The spread of COVID-19 across the globe has had a dramatic impact on the economy, financial markets, and general sentiment as leaders attempt to slow the spread of the virus via a variety of restrictions. The human impact is sobering, and our thoughts and prayers are with the suffering. Nevertheless, our job is to assess the impact to businesses, industries, and the economy, so that you can make calm, informed business decisions during these difficult times.

COVID-19 is impacting a wide swath of industries — airlines, restaurants, cruise ships, entertainment venues, and more. What has been underreported, in our view, is the second black swan event: the oil price war between Saudi Arabia and Russia following the two countries’ failure to agree on the scope of production cuts. Oil prices plunged from the low $40s to the low $30s per barrel as the market digested nearly simultaneous demand and supply shocks via COVID-19 and increased oil production, respectively. As of this writing, Prices had fallen into the teens.

We have seen this movie before (think 2015-2016). The oil and gas industry is now a key part to the US economy; it uses products from other sectors and drives local economies in several areas of the country. A significant portion of our industrial client base here at ITR experienced the fallout of low oil prices in 2015-2016 and is again poised for that. Keep an especially close eye on your cash position and ensure access to liquidity in the coming quarters.
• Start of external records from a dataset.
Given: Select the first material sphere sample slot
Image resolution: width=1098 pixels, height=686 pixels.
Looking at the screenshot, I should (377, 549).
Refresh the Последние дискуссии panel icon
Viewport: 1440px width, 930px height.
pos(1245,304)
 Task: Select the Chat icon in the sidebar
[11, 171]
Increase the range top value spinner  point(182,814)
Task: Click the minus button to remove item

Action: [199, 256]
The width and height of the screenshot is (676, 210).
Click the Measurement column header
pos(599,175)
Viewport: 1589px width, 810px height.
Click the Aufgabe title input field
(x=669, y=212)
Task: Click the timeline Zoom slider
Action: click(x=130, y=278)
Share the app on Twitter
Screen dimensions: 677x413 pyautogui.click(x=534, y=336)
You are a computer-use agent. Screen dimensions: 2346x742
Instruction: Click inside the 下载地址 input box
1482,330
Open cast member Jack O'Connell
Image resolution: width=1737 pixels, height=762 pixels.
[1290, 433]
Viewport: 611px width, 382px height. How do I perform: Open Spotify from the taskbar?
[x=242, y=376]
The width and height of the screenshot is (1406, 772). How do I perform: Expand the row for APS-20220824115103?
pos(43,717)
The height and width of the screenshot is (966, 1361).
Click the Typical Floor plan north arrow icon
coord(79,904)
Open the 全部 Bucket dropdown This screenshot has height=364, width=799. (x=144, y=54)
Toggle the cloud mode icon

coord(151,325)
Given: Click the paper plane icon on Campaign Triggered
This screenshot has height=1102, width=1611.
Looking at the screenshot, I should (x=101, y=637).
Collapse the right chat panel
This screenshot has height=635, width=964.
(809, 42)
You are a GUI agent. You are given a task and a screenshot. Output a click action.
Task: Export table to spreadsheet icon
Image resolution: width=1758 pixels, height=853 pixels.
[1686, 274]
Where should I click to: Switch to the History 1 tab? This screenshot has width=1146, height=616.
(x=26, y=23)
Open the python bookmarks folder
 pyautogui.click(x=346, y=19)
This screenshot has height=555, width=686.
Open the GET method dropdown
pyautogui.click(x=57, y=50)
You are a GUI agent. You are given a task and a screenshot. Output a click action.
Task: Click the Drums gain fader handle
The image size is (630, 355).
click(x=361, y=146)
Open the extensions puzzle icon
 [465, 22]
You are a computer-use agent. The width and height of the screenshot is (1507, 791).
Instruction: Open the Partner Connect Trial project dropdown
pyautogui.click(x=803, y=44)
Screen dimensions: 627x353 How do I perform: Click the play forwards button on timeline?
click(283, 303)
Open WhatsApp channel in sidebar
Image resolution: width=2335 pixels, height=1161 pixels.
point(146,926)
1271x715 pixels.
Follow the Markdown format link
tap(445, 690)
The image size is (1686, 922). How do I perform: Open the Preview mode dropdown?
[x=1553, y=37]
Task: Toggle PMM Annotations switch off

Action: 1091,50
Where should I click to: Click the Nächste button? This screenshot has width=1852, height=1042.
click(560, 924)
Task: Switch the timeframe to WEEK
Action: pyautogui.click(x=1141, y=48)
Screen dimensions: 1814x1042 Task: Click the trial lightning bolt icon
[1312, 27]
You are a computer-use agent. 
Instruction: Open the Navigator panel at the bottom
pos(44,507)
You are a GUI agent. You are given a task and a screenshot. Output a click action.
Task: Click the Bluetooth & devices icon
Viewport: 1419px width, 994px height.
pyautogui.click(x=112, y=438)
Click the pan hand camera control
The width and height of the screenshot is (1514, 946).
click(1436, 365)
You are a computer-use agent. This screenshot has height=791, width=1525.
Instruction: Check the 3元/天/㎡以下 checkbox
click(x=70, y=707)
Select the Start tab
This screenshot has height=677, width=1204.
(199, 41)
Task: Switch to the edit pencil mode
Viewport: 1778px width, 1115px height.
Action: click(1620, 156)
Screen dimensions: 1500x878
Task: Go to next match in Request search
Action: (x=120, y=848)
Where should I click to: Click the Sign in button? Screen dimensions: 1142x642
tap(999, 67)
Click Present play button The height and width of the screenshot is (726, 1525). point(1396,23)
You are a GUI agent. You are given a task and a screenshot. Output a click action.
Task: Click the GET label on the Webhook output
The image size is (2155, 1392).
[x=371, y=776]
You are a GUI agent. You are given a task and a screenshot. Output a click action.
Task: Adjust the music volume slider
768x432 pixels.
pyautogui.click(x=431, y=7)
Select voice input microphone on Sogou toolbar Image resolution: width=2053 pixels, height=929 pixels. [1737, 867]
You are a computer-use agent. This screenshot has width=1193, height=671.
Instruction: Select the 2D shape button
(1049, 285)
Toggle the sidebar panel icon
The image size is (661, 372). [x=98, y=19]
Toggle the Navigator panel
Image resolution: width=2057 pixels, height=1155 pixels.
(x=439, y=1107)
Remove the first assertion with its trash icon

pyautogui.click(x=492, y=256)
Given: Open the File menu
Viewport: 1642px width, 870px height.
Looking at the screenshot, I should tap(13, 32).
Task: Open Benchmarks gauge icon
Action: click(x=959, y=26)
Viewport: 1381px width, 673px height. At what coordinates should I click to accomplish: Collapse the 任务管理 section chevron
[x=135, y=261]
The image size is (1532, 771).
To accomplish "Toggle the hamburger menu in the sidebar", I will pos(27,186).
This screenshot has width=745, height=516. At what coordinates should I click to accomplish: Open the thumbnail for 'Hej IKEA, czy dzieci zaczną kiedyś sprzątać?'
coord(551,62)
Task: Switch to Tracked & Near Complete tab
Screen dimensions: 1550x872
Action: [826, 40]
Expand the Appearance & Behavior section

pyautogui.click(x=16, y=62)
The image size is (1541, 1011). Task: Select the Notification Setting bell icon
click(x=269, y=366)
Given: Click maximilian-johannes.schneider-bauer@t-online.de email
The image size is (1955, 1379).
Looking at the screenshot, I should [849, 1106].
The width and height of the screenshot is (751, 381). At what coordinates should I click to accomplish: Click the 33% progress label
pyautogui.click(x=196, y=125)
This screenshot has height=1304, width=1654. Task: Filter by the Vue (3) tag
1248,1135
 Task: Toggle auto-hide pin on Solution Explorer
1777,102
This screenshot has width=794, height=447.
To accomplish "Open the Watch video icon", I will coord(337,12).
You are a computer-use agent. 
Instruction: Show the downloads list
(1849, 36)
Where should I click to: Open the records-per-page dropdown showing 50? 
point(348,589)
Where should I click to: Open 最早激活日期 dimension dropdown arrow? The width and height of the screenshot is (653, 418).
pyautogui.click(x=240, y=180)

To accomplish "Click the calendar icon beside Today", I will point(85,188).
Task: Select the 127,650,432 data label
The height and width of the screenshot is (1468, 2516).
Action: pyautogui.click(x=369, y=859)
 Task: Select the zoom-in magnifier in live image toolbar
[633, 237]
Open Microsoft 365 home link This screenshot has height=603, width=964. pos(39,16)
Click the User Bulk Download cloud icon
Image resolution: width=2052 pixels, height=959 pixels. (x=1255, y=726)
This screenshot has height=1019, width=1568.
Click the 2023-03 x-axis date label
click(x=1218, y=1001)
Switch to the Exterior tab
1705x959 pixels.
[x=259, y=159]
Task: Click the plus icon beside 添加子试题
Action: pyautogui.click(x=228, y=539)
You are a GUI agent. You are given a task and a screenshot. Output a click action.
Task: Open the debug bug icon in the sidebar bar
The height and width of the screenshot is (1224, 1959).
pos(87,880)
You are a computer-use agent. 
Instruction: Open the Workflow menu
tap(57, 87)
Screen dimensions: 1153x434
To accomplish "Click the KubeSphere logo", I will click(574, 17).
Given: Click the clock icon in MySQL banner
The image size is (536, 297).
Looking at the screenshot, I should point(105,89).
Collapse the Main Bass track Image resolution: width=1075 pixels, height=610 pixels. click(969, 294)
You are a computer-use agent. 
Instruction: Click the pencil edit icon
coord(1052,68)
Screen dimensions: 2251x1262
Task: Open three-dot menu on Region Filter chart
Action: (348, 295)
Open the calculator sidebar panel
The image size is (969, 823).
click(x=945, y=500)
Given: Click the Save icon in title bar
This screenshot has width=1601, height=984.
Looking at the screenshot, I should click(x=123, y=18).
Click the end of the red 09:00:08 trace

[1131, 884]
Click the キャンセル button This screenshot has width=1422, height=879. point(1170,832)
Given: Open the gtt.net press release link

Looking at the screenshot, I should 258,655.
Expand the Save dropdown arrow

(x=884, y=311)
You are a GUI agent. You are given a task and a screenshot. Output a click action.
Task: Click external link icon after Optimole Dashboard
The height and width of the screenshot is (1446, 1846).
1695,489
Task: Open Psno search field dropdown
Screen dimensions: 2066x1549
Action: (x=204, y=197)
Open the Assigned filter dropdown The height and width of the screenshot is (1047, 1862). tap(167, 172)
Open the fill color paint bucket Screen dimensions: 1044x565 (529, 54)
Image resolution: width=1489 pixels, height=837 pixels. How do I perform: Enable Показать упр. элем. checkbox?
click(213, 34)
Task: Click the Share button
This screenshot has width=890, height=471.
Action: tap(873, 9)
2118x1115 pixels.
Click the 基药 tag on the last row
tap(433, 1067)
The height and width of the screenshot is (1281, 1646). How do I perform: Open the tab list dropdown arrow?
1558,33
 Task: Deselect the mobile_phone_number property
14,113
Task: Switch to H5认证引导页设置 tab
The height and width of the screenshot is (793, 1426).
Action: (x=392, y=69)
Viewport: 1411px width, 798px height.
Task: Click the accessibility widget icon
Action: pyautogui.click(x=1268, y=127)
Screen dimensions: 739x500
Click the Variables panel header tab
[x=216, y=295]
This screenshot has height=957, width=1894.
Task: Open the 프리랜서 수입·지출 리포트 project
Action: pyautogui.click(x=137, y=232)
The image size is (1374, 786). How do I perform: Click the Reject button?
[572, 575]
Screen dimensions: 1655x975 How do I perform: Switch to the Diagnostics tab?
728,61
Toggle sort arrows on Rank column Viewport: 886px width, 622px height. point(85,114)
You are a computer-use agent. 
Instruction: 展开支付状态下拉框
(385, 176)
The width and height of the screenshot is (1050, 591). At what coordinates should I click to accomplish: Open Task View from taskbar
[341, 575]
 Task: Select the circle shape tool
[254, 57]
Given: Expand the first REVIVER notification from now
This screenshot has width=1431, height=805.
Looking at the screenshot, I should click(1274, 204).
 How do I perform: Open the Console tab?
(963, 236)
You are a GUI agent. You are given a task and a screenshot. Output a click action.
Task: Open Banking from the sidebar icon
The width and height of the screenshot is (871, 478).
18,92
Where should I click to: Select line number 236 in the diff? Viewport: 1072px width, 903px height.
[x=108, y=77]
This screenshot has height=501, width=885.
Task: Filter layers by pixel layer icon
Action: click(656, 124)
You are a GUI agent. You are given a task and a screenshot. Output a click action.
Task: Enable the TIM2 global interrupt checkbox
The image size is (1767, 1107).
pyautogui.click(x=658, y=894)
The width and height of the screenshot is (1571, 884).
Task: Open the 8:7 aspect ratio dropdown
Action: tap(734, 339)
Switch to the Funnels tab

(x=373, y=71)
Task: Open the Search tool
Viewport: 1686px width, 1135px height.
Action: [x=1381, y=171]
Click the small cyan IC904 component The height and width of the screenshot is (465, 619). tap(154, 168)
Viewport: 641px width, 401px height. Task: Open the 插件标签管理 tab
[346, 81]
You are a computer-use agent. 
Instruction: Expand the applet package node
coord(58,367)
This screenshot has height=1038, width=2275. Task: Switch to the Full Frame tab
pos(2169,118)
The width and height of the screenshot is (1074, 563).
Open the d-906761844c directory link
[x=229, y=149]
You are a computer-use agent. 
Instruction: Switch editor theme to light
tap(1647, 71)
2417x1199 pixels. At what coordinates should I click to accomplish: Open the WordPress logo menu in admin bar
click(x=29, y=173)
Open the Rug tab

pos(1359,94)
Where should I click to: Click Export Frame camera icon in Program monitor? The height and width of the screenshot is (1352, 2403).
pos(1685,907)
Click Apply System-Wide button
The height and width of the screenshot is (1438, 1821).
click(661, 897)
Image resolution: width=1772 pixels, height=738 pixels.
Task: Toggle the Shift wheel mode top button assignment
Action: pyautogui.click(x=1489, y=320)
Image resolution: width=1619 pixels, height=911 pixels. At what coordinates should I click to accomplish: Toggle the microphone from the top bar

Prior to the arrival of these black swans, several global and US leading indicators were rising in support of what was then our outlook: a second-half-of-2020 recovery in US Industrial Production. While the swans have increased the probability that recovery will be delayed until later in 2020 or into 2021, demand will nevertheless return, and your business will need to be ready to meet it. This is not only our view, but also that of Federal Reserve Chairman Jerome Powell: “I don’t think anybody knows how long [the COVID-19 economic impact] will be. I do know the US economy is strong and we will get to the other side of this.”

So, as words such as “unprecedented,” “historic,” and “once in a lifetime” color the headlines, remember that the US economy has endured and subsequently recovered from other unprecedented black swan developments. The 1987 stock market crash, the September 11 terrorist attacks, and the sovereign debt crisis of 2011 come to mind. Avoid letting the fear of the moment color your business decisions. Take into account the probability of a weaker 2020, but do not lose sight of preparing for a busier US economy in 2021.